You already have the computer or laptop; the only software you will need is a photo editor/organizer such as Windows Photo Gallery (WPG) or Picasa. For scanning you may be able to use your all-in-one printer/scanner or you might want to invest in a new flatbed scanner for around $200 that can also do slides. The flatbed can also do the basics like cropping and color correction. Google also has a great app for your smartphone called Photoscan. It does a good job at removing glare and yields a scan with decent resolution. As you may know Google dropped support for Picasa, but it remains a great desktop application for editing and organizing. With Picasa's successor Google Photos you can edit, organize, and backup the masses of current photos we acquire in our everyday lives. However, this is not a great way to deal with the historical photos we are scanning, which is the focus of this class.

Using Picasa or WPG, you can add "tags" to each scan. This is the equivalent to writing on the back of a paper photo. Using the tags feature you can enter any information you know about the picture; the who, what, when, where. This information will follow the picture to most platforms.

So now let's edit those photos if you haven't already done so in the scanning process. You can straighten and crop them, adjust the color, shading, and fill light, and correct red eye. Blemish touchup and sharpening are also available. There are many special effects such as borders- both sharp and soft, sepia, soft focus, and more. In Picasa you can add text to the body of the photo to identify people along with dates, places, or events.

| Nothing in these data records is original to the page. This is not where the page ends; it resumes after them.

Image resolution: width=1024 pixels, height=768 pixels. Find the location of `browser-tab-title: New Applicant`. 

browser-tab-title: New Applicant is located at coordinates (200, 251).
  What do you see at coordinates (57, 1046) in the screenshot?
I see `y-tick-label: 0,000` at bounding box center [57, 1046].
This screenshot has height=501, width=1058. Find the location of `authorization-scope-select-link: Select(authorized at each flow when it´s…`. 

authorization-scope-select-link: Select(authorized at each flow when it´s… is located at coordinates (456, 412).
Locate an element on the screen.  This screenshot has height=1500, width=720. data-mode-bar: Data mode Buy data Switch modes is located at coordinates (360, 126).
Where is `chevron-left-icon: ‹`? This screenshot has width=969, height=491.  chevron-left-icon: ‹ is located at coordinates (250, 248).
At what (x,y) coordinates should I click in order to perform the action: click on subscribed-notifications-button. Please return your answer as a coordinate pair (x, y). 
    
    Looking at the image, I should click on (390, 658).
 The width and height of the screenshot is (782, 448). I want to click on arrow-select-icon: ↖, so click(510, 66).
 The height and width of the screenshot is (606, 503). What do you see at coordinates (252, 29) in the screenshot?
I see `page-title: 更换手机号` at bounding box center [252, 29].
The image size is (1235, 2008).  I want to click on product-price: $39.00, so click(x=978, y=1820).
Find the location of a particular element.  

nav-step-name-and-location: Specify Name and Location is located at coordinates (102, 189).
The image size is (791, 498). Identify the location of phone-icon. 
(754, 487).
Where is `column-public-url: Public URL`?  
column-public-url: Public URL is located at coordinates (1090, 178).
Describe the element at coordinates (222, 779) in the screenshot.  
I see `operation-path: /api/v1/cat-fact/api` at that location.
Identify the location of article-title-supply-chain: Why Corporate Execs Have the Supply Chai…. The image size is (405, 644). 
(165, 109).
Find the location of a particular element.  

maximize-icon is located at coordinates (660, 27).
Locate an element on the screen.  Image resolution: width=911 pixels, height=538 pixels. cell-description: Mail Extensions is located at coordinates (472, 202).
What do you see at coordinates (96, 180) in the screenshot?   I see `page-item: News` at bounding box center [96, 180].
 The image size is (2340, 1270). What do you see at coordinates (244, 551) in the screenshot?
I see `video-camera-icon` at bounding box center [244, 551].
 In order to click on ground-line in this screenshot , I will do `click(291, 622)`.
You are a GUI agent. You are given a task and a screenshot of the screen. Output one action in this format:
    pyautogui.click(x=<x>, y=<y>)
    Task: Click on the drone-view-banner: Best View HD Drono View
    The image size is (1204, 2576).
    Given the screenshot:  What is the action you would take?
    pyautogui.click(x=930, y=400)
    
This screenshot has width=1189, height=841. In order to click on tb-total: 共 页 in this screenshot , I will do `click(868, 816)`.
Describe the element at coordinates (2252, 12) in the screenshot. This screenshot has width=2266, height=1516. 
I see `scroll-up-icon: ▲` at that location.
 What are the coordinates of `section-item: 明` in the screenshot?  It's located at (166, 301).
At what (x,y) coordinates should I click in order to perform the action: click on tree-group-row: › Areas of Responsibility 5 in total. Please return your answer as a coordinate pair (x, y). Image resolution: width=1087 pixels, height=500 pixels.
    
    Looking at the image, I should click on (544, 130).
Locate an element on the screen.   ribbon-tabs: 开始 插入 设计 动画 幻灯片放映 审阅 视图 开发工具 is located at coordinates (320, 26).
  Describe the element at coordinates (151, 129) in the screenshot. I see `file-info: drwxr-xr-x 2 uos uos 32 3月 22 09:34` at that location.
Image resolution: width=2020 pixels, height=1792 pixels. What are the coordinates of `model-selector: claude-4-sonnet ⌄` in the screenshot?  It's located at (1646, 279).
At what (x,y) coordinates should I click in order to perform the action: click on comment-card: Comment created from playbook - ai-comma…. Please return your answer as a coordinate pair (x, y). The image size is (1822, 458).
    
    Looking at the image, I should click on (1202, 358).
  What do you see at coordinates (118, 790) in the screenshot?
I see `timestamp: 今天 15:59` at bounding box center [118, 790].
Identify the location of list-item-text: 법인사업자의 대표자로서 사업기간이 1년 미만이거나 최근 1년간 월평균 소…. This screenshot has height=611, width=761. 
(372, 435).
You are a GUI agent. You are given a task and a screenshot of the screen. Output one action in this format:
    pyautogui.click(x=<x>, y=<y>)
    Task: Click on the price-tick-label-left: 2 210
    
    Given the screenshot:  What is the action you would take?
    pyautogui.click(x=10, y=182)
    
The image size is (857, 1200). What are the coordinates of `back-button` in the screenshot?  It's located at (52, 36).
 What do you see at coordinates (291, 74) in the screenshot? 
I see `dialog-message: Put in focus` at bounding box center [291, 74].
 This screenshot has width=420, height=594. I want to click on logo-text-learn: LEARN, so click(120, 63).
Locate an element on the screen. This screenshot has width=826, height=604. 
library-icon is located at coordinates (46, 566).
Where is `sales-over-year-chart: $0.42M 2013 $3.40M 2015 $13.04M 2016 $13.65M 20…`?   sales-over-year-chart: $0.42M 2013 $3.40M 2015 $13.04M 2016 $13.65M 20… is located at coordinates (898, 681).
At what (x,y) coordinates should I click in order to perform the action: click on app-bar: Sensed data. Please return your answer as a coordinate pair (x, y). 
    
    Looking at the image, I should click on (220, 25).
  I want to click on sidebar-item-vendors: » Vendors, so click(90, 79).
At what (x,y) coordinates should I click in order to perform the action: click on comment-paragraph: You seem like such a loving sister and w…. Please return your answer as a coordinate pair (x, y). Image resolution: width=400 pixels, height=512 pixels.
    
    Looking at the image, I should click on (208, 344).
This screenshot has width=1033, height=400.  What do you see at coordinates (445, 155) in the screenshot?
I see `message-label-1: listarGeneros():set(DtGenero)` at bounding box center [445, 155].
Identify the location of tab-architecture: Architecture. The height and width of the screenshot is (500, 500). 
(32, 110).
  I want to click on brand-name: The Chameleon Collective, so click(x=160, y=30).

Another great feature in Picasa is the collage. This allows you to place one or more pictures onto a single image...as well as tilt the pictures, resize them, add text anywhere, and choose the background and text color. This is very useful for single vertically oriented photos. Put one such image in a collage and now you can put text off to the side of the image.

The variety of albums is endless: Family history based on lineage, dates, and places; recent trips or special events like graduations and weddings; office parties or memorial services; a "family journey" album for each year with events, travels, kids, holidays, etc; even your household inventory becomes an easy chore.

So now what's your story to share and preserve?